Ao longo da história de Portugal, muitos heróis ganharam destaque pelas suas conquistas e feitos gloriosos. Contudo, nem todos os protagonistas da nossa história foram dignos de celebração. Entre as figuras mais controversas está Filipe de Brito e Nicote, um homem que marcou presença tanto nos anais portugueses como nos birmaneses, mas não pelas melhores razões.
Filho de pai francês e mãe portuguesa, Filipe de Brito nasceu em Lisboa, entre 1550 e 1560. Apesar das suas origens humildes, a sua vida tornou-se um exemplo de ambição desmedida e crueldade. Descrito como herói por alguns e como traidor por outros, Filipe de Brito destacou-se durante a expansão portuguesa no Sudeste Asiático, assumindo o controlo de parte da atual Myanmar.
A caminho da glória e da infâmia
Filipe de Brito começou a sua jornada na Índia, ainda jovem, em busca de “honra e fazenda”. Durante os primeiros anos, envolveu-se no comércio de carvão e sal, mas rapidamente percebeu que o caminho para o poder passava pelo uso das armas.
Ao colocar os seus dotes militares ao serviço do rei de Arakan, começou a ganhar influência e reputação na região.
No final do século XVII, a Birmânia encontrava-se dividida em pequenos reinos, enfraquecidos pela ausência de um poder central sólido. Vendo aí uma oportunidade, Filipe de Brito decidiu expandir a sua influência. Após ajudar o rei de Arakan na conquista da cidade de Pegu, recebeu como recompensa o controlo do porto estratégico de Sirião.
O “Rei” do Pegu e a ascensão ao poder
Ambicioso e determinado, Filipe de Brito não se contentou em ser um subordinado. Convenceu o rei Filipe II de Portugal a permitir a anexação da zona sob o seu controlo à coroa portuguesa.
Como recompensa, foi nomeado fidalgo da Casa Real e agraciado com a Ordem de Cristo. Assim, Filipe tornou-se uma espécie de “rei” do Pegu, exercendo domínio absoluto sobre a região.
Durante o seu “reinado”, Filipe construiu uma fortaleza no delta do rio Irrawady e estabeleceu uma alfândega, consolidando o controlo económico e militar da área. No entanto, os seus métodos eram brutais: conversões forçadas ao cristianismo, pilhagens de templos sagrados e assassinatos eram práticas comuns sob o seu comando.

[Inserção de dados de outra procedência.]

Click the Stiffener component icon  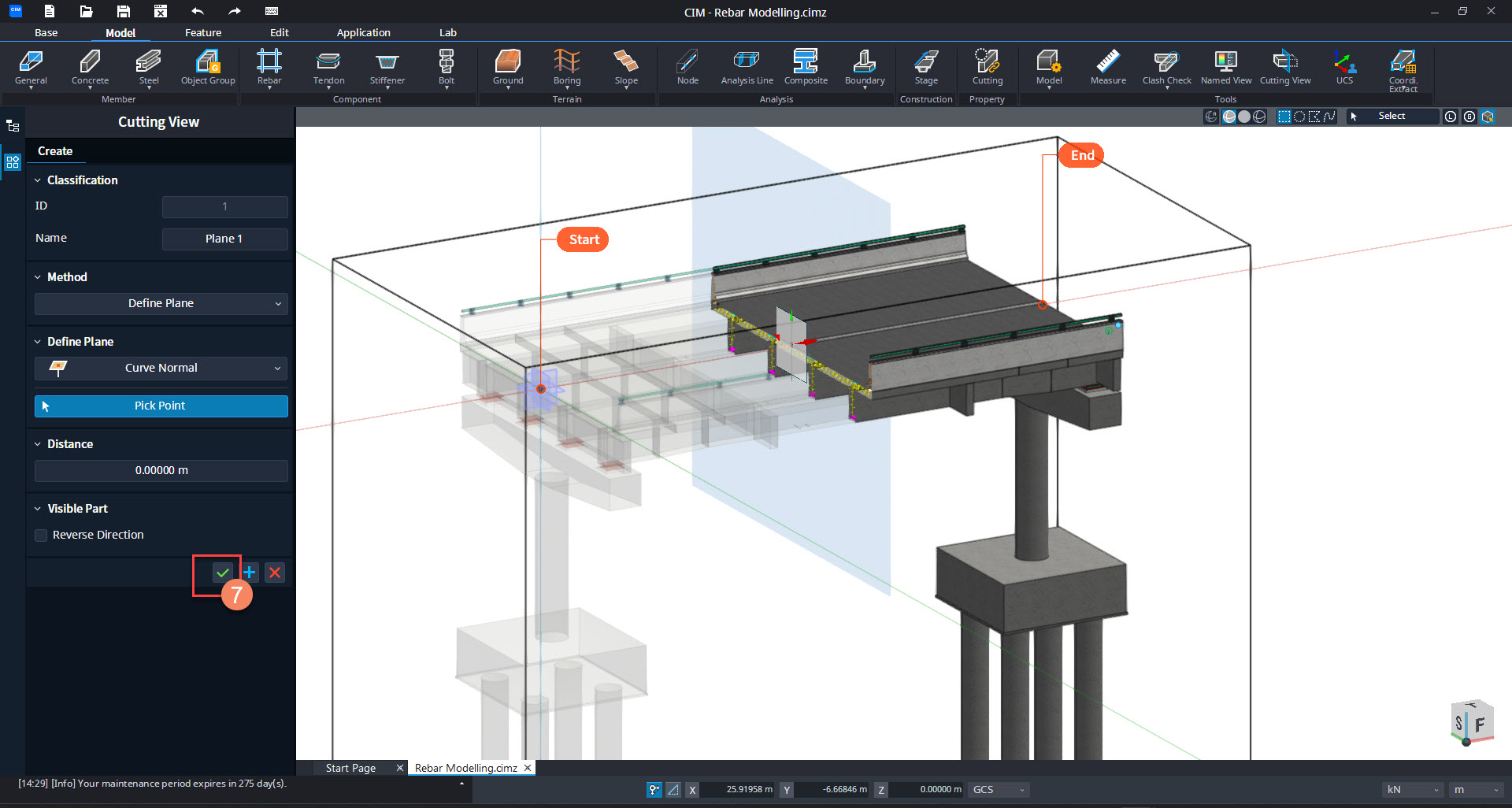(x=387, y=67)
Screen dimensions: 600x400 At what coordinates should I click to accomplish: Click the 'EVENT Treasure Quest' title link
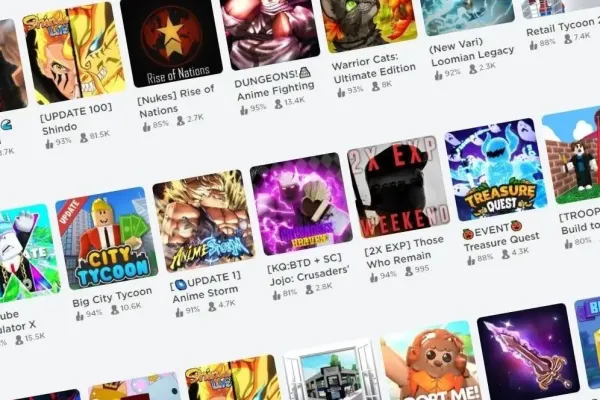click(x=501, y=237)

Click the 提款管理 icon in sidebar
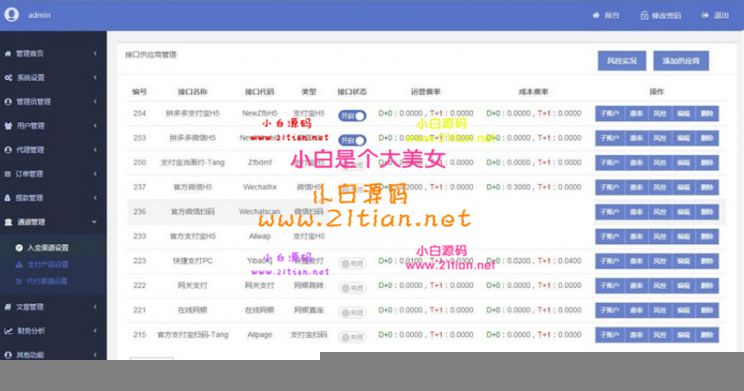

Conflitos, traições e a queda de Filipe de Brito
O poder de Filipe de Brito não passou despercebido. O rei de Arakan, temendo as suas ambições, tentou atacá-lo por duas vezes, mas foi derrotado em ambas as ocasiões. No entanto, as constantes guerras e traições começaram a minar as suas alianças.
Uma das histórias mais emblemáticas do seu despotismo ocorreu durante o cerco à sua fortaleza. Enquanto os seus homens passavam fome, Filipe organizou um banquete sumptuoso, convidando prisioneiros de guerra a assistir. Após o festim, enviou as sobras para as mulheres dos inimigos, para que, segundo ele, fossem capturadas “gordas e formosas”. Este episódio causou deserções entre as tropas adversárias, mas também intensificou o ódio contra ele.
A traição foi o início do seu fim. Os próprios homens de Filipe de Brito juntaram-se ao rei de Ava, um dos líderes vizinhos. Em 1613, Filipe foi derrotado e capturado. A sua execução foi tão cruel quanto os seus atos: foi empalado vivo e permaneceu em agonia durante três dias até à sua morte.
O legado sombrio de Filipe de Brito
A morte de Filipe de Brito marcou o fim do seu “reinado” tirânico, mas o desejo de apagar a sua linhagem não terminou aí. A sua esposa, D. Luísa, foi escravizada, e um dos seus genros, filho de Filipe, foi morto por ordens de um príncipe aliado. Apesar disso, outros descendentes de Filipe sobreviveram, perpetuando um legado controverso.
As suas ações deixaram marcas profundas na história da região, refere a VortexMag. Enquanto alguns o veem como um símbolo da ambição e coragem portuguesa no estrangeiro, outros lembram-no como um vilão impiedoso, cuja ganância e crueldade causaram sofrimento incalculável.
Herói ou vilão?
A história de Filipe de Brito e Nicote desafia interpretações simples. Era um homem de visão, sem dúvida, mas os seus métodos questionam qualquer tentativa de o glorificar. Representa o lado mais sombrio da expansão portuguesa, lembrando-nos que, por vezes, a busca pelo poder pode levar à destruição, tanto para o conquistador como para os conquistados.
Independentemente de como o interpretamos, Filipe de Brito permanece como uma das figuras mais intrigantes e controversas da história portuguesa, um exemplo vivo de como a ambição descontrolada pode transformar heróis em vilões.